Other examples of distributed training backends are Gloo and MPI

Installing NCCL

  1. Visit the NCCL download page.

  2. Download the .tar xz (txz) file, which is OS-agnostic.

  3. Extract the file. For NCCL 2.17.1 and CUDA 11.x, the tar file name is nccl_2.17.1-1+cuda11.0_x86_64.txz.

     tar -xvf nccl_2.17.1-1+cuda11.0_x86_64.txz
    
  4. Copy the extracted files to /usr/local

    sudo mkdir -p /usr/local/nccl-2.1
    sudo cp -vRf nccl_2.17.1-1+cuda11.0_x86_64/* /usr/local/nccl-2.1
    
  5. Update LD_LIBRARY_PATH to include the NCCL library

     cd ~
     echo 'export LD_LIBRARY_PATH=$LD_LIBRARY_PATH:/usr/local/nccl-2.1/lib' >> ~/.bashrc
     source .bashrc
    
  6. Create a symbolic link to the header file

     sudo ln -s /usr/local/nccl-2.1/include/nccl.h /usr/include/nccl.h
    
  7. Specify the network interface that should be used by NCCL

    You can use ‘ifconfig’ command to find out your network interface.
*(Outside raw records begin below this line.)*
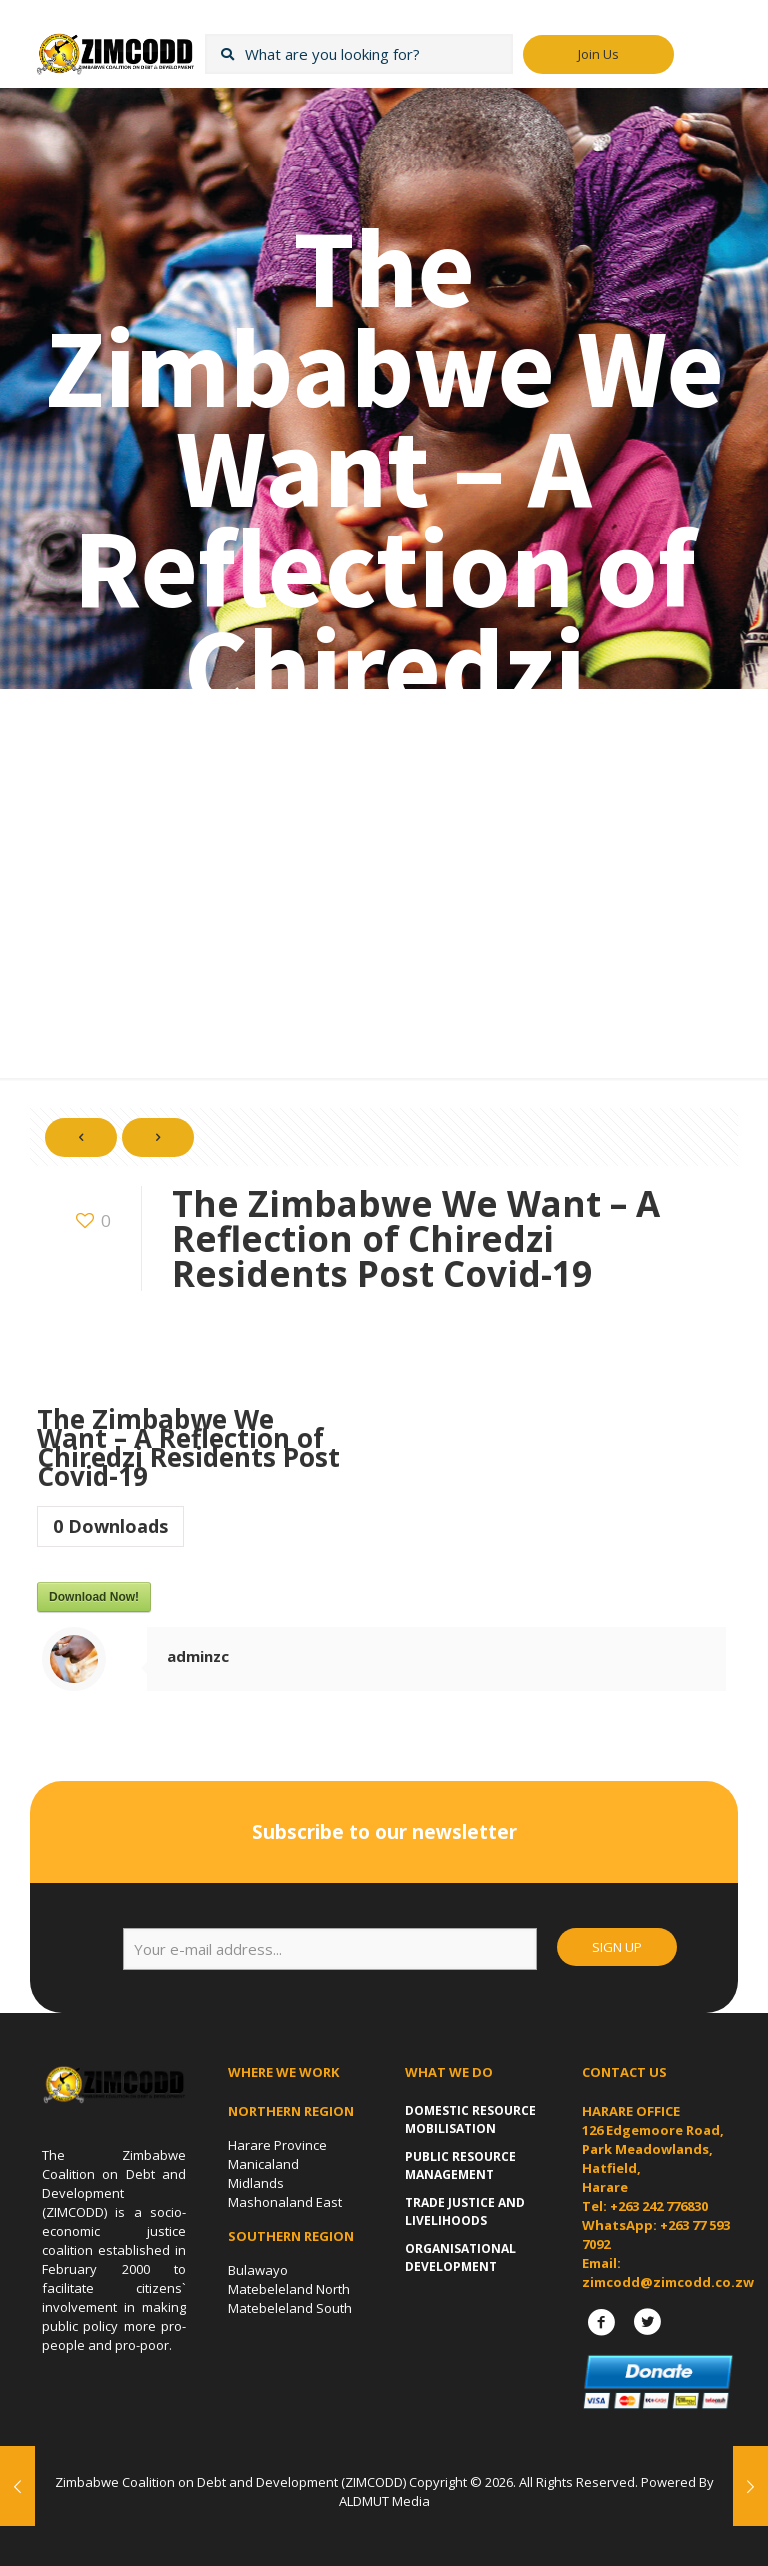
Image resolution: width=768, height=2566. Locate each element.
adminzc (198, 1656)
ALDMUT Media (384, 2501)
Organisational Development (460, 2257)
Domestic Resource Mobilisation (470, 2119)
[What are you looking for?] (359, 54)
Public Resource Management (460, 2165)
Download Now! (94, 1597)
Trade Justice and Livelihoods (465, 2211)
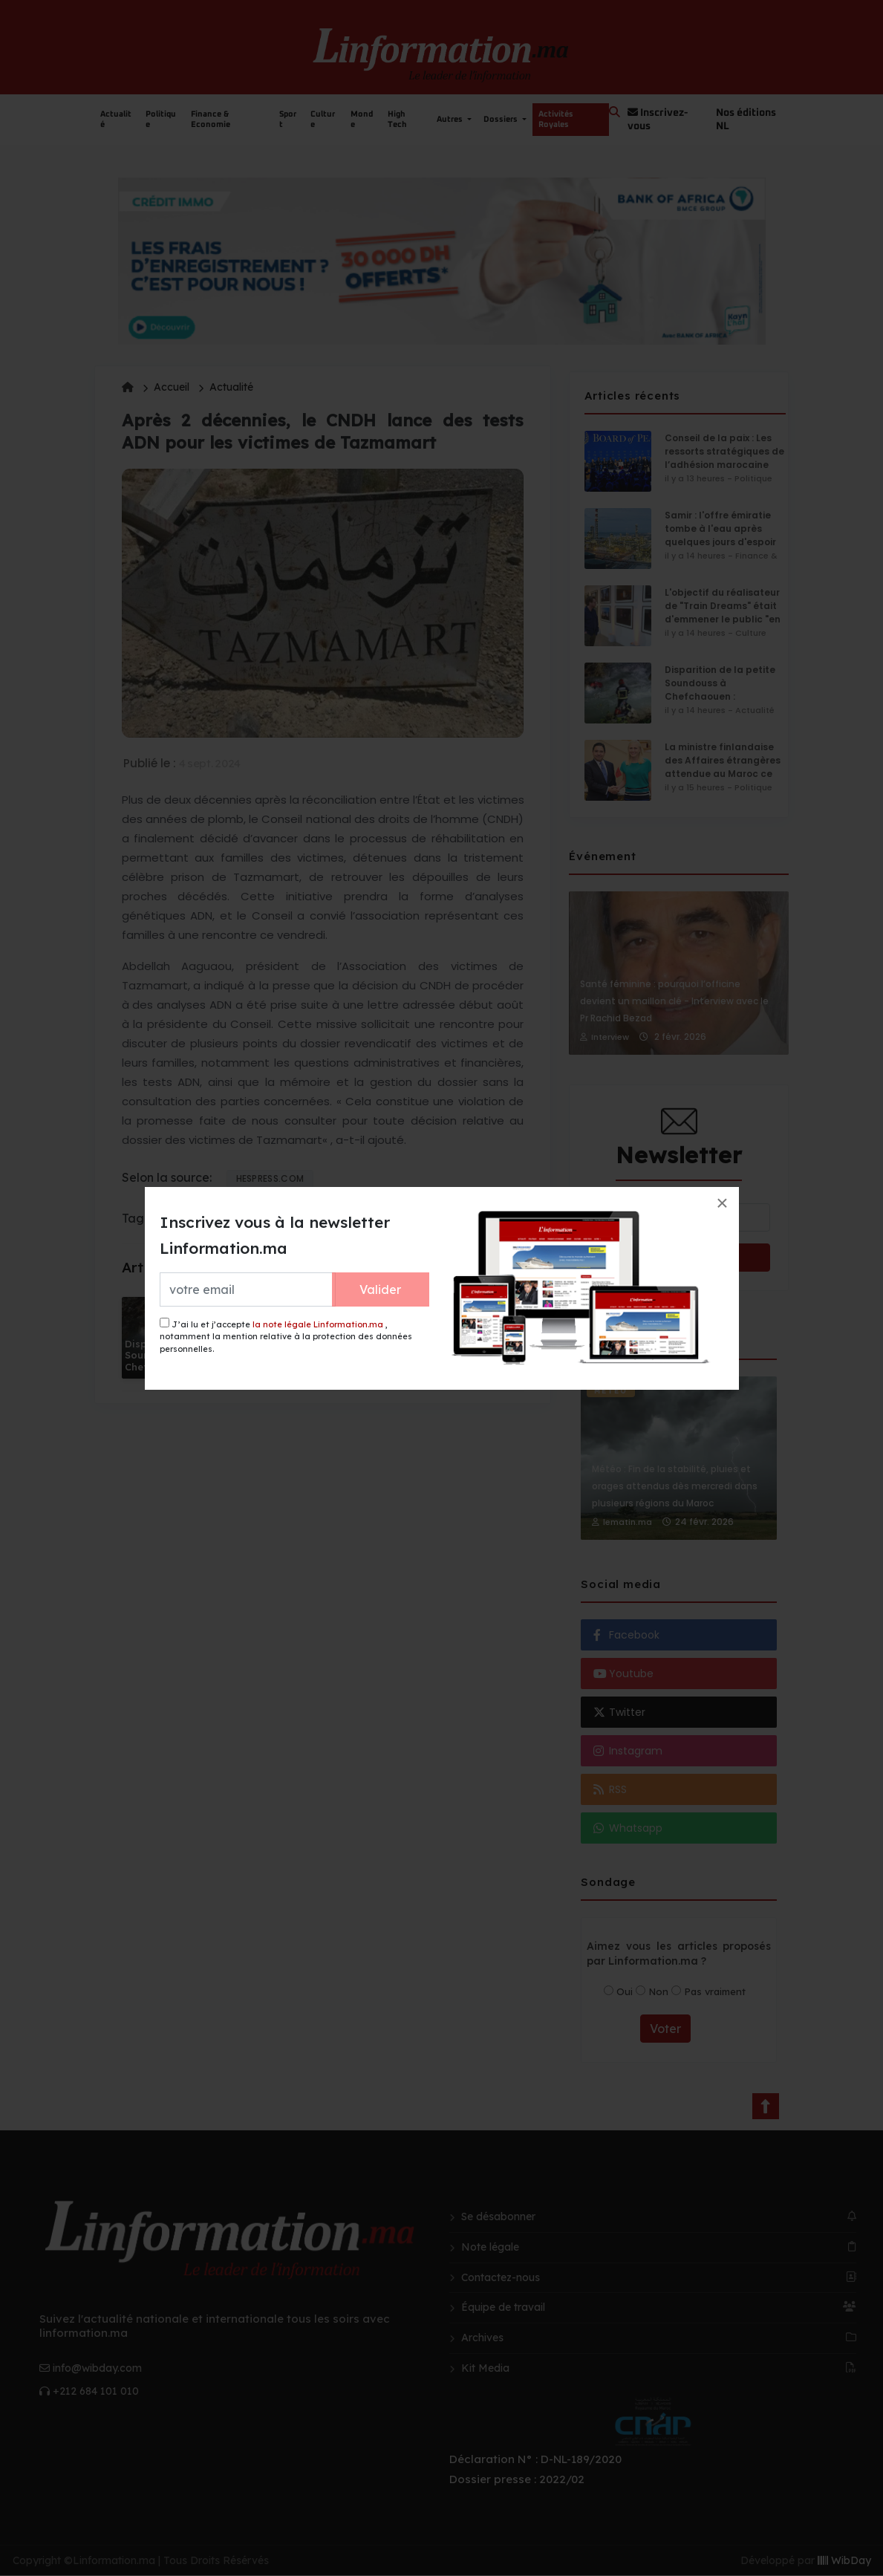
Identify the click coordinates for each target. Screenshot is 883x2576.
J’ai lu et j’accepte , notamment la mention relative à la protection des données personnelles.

     echo 'export NCCL_SOCKET_IFNAME=eth0' >> ~/.bashrc
    
  8. Update the /etc/hosts file with the IP addresses of the GPU instances

     sudo vi /etc/hosts
    
     192.1.2.3 gpu-instance-1
     192.1.2.4 gpu-instance-2
    
  9. Set environment variables for each instance

    Instance 1:

     export MASTER_ADDR=gpu-instance-1
     export MASTER_PORT=9494
     export LOCAL_RANK=0
     export HOST_NODE_ADDR=192.1.2.3:29400
     export WORLD_SIZE=2
    

    Instance 2:

     export MASTER_ADDR=gpu-instance-1
     export MASTER_PORT=9494
     export LOCAL_RANK=0
     export HOST_NODE_ADDR=192.1.2.3:29400
     export WORLD_SIZE=2
    
  10. Open the necessary ports

  11. Start training on each instance using torchrun

    Please note that torch.distributed.launch is deprecated.

    Instance 1:

    torchrun --nnodes=2 --nproc_per_node=1 --node_rank=0 --rdzv_id=456 --rdzv_endpoint=$HOST_NODE_ADDR train.py
    

    Instance 2:

    torchrun --nnodes=2 --nproc_per_node=1 --node_rank=1 --rdzv_id=456 --rdzv_endpoint=$HOST_NODE_ADDR train.py
    
    

For more information on using torchrun, refer to the PyTorch Elastic Run documentation

Now let us look at a a sample trainer.py script that uses the Hugging Face Trainer for distributed training. We will use the BERT model for a simple text classification task as an example.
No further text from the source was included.